Cultura

29/05/2020 | domtotal.com

A 'moça perdida'

Família perdida, herança perdida, educação perdida, direitos perdidos até perder tudo de vista

'A moedora', de Diego Riveras
'A moedora', de Diego Riveras (Banco de México/ Museo Nacional de Arte, INBA)

Eleonora Santa Rosa*

Na caminhada matutina, seguindo por caminho diferente em função de compromissos domésticos, em dia de céu lindo e vento frio, ao iniciar a descida por uma larga avenida, notei uma mulher ao longe, do mesmo lado do passeio em que estava. Atravessei, e ela fez o mesmo, vindo em minha direção. Ao se aproximar, sinalizei que guardasse distância, ambas de máscara, ela muito aflita, apreensiva, com olhos marejados, pediu-me auxílio a respeito de uma via cujo nome eu não conhecia. De pronto, consultei meu celular e não localizei a rua.
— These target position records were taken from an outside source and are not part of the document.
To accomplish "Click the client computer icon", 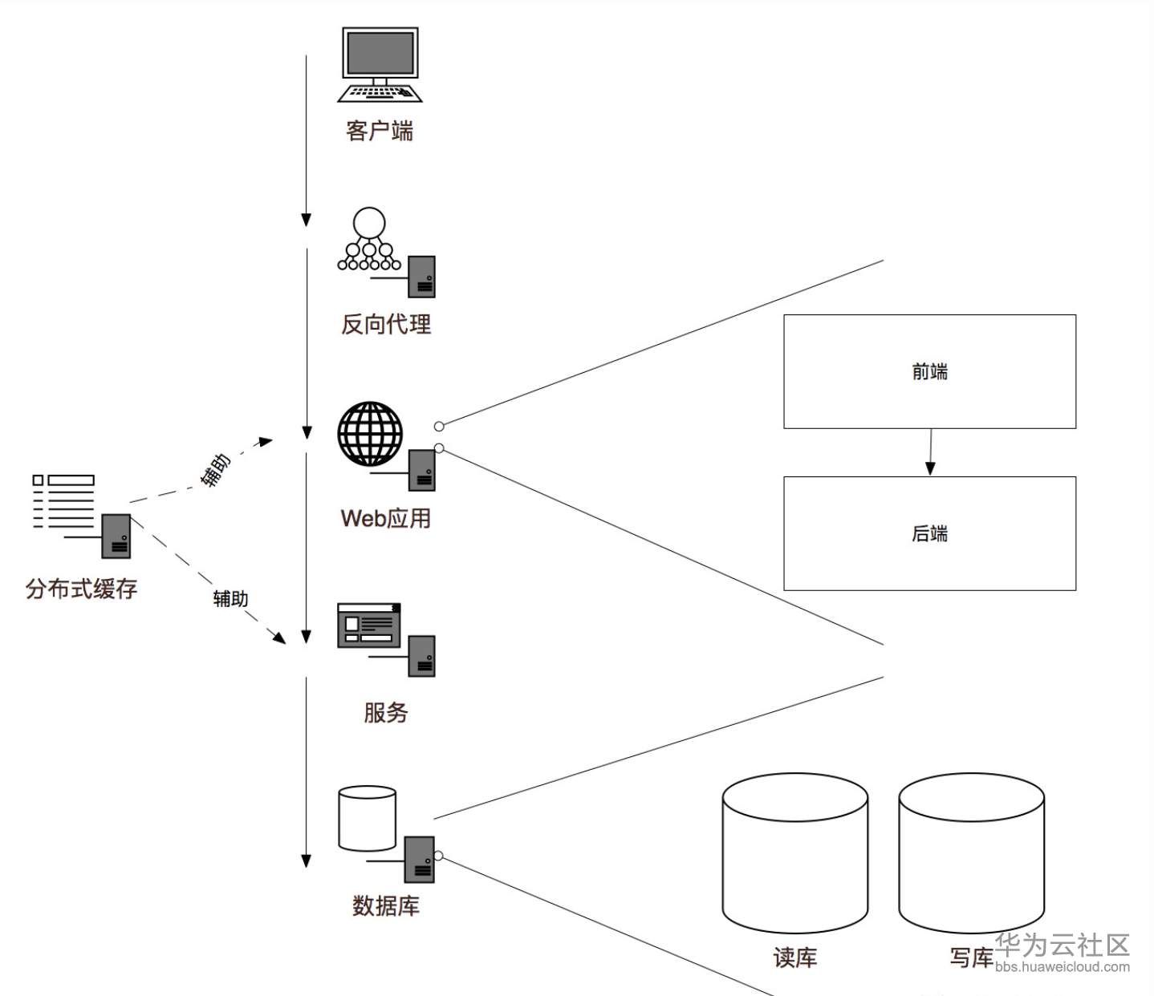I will (x=380, y=65).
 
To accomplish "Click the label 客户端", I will (x=380, y=131).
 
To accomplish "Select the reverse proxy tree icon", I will (x=369, y=241).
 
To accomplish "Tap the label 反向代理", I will (x=386, y=325).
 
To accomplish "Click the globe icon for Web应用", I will (x=370, y=434).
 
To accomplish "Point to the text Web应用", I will (x=386, y=519).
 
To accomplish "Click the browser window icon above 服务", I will (x=369, y=626).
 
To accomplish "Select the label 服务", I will (x=386, y=712).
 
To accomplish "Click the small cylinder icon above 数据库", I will (x=368, y=818).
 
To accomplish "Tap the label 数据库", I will (x=386, y=906).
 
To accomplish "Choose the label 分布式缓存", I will (x=81, y=589).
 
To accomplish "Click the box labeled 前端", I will (x=929, y=371).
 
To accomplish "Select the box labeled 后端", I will (x=929, y=533).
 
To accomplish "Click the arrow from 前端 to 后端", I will (x=930, y=452).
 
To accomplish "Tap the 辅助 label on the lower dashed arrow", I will (x=230, y=599).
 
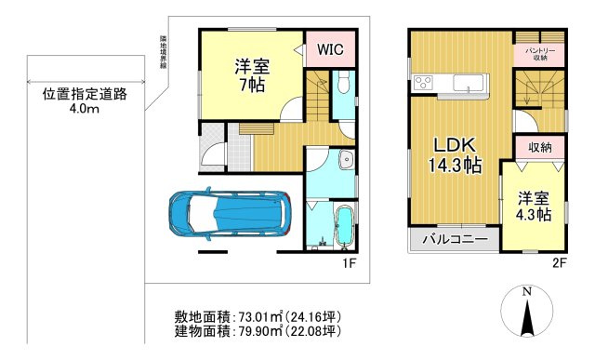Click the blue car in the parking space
click(x=229, y=214)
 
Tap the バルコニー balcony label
click(x=456, y=240)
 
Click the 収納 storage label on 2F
click(x=540, y=148)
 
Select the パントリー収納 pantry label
click(x=539, y=50)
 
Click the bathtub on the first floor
click(x=343, y=227)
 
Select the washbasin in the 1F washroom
click(x=346, y=160)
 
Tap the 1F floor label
click(x=347, y=263)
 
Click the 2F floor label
click(x=558, y=263)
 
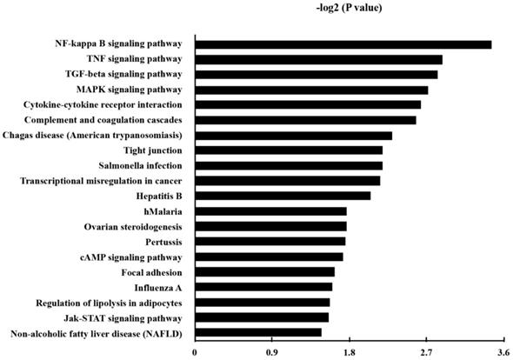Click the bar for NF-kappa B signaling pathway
[x=343, y=44]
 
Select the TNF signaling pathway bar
[x=318, y=59]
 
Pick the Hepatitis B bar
[x=283, y=196]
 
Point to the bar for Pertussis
[x=270, y=241]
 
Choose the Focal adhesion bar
[x=264, y=271]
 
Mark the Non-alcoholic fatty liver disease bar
[x=258, y=332]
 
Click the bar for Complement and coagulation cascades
[x=305, y=120]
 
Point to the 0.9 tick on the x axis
[x=271, y=353]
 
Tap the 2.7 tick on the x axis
[x=426, y=353]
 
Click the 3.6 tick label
[x=503, y=353]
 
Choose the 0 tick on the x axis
[x=195, y=353]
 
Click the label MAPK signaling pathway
[x=130, y=90]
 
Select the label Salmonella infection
[x=141, y=165]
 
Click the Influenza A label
[x=157, y=287]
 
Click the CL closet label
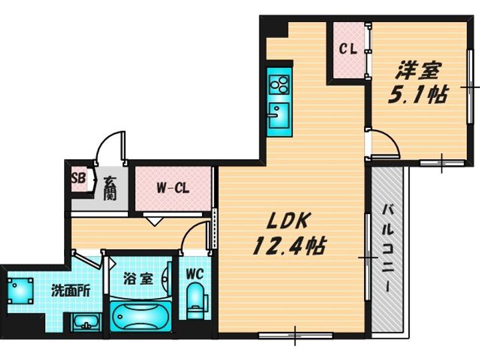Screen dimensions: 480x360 click(x=348, y=49)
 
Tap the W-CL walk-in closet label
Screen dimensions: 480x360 click(x=173, y=188)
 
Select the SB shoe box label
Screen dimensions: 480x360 click(x=78, y=177)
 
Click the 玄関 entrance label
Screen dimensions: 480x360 click(x=109, y=188)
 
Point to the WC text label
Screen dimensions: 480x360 click(x=195, y=274)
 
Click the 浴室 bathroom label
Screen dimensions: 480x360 click(x=138, y=279)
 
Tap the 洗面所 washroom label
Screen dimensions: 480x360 click(x=71, y=291)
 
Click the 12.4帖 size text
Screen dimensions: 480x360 click(x=289, y=246)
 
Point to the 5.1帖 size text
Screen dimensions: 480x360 click(x=418, y=94)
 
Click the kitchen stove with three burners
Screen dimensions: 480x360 click(x=279, y=85)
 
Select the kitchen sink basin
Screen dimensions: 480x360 click(x=279, y=115)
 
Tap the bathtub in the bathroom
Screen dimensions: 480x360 click(x=141, y=316)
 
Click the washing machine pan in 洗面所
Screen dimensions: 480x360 click(x=20, y=291)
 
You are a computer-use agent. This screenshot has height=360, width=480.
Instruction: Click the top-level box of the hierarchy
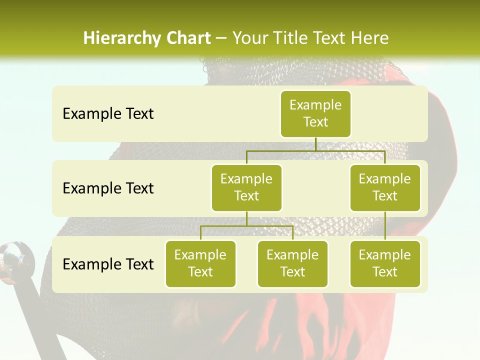coord(316,114)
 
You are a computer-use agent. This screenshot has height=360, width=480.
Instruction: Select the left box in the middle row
coord(246,188)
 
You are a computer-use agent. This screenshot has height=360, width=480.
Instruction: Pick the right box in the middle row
coord(385,188)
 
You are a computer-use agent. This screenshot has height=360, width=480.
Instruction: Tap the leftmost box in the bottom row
coord(200,264)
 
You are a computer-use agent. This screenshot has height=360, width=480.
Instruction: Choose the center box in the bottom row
coord(292,264)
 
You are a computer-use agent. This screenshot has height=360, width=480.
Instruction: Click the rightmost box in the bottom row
coord(385,264)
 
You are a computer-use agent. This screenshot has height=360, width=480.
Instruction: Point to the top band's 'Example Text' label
coord(108,114)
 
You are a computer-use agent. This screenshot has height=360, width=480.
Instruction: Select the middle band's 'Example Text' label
coord(108,188)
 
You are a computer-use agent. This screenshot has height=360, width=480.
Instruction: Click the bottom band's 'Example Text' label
coord(108,264)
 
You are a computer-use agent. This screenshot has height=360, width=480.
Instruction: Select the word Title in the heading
coord(290,38)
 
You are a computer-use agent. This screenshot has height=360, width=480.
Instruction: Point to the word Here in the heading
coord(370,38)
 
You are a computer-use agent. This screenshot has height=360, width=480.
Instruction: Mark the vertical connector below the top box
coord(316,144)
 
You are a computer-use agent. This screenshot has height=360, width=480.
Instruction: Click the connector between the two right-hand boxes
coord(385,226)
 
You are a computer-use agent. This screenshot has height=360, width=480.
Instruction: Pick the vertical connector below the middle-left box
coord(246,218)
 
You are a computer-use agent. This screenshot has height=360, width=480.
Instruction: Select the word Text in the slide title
coord(331,38)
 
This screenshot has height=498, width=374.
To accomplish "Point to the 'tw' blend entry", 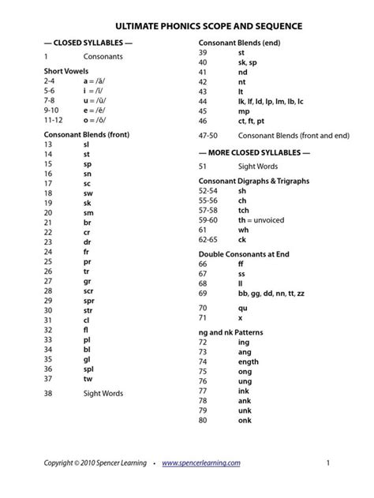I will [87, 378].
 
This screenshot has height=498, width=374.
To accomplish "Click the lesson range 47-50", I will [209, 137].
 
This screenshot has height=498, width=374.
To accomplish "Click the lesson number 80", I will [204, 420].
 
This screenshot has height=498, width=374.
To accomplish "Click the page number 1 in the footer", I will [326, 463].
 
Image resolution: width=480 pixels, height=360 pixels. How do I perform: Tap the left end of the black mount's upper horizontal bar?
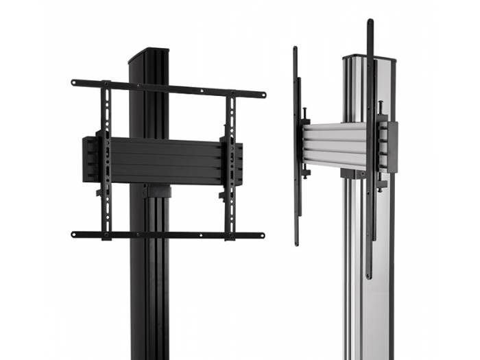pyautogui.click(x=75, y=83)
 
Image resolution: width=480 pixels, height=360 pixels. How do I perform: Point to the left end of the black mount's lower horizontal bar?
pyautogui.click(x=75, y=234)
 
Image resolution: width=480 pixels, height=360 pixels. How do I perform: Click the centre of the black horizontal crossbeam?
pyautogui.click(x=165, y=161)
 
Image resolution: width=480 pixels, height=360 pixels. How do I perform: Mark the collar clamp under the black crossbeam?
pyautogui.click(x=154, y=191)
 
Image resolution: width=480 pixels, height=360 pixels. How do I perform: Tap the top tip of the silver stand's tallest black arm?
pyautogui.click(x=370, y=23)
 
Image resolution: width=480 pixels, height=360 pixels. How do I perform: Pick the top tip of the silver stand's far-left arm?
pyautogui.click(x=296, y=50)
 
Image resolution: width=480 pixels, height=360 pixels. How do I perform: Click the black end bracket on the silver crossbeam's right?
pyautogui.click(x=392, y=147)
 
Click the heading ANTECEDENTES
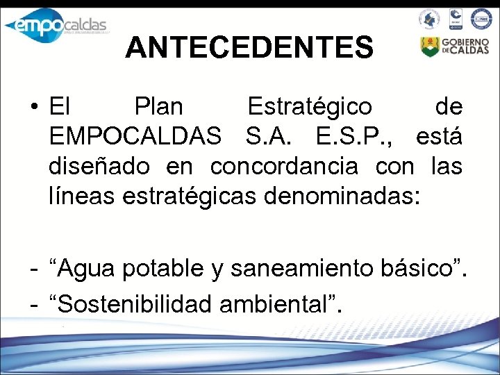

Completamente perdida, disse-me que não sabia ler nem escrever e suplicou para que eu olhasse o papel amarfanhado que tinha nas mãos. Constava nele, mal-escrito em letra miúda, o endereço que buscava. Trouxe consigo o papelzinho para que pudesse mostrar a alguém em caso de dúvida, pois havia decorado a informação. Nervosa, contou-me sobre a sua vida e que estava em BH à procura de um vendedor conhecido que lhe mandou um recado, por intermédio de uma outra pessoa moradora de sua cidade. A mensagem era para que fosse a casa desse ‘cidadão’ porque ele iria presenteá-la com um eletrodoméstico e uma determinada quantia em dinheiro em troca de um bilhete de loteria. Não entendi nada e achei tudo estranhíssimo. Perguntei-lhe do que se tratava, e ela relatou, novamente, a mesma estória. Pedi-lhe que se acalmasse para que pudesse compreender melhor a situação. Nesse ínterim, passa por nós uma caminhante, em sua volta matinal, e pergunta o que estava ocorrendo, contei-lhe, brevemente, o que se sucedia e que tentava, naquele momento, localizar o endereço indicado pela ‘moça perdida’.

Nesse ponto da conversa, ela nos mostra um bilhete de loteria. Espantadas com o inusitado da cena, conferimos o site da CEF para checagem dos números e identificação do sorteio. Dito e feito, bingo! Perplexas com a situação, depreendemos que o recado que a ‘moça perdida’ havia recebido para ir ao encontro da tal pessoa era, na verdade, uma armadilha. Disse-nos que esse homem havia anotado o seu jogo (detalhes ficam para outro momento) e feito uma brincadeira – ‘’caso ela ganhasse, uma parte do prêmio seria dele”.  De fato, ela havia sido contemplada com o primeiro prêmio e o valor era bem expressivo.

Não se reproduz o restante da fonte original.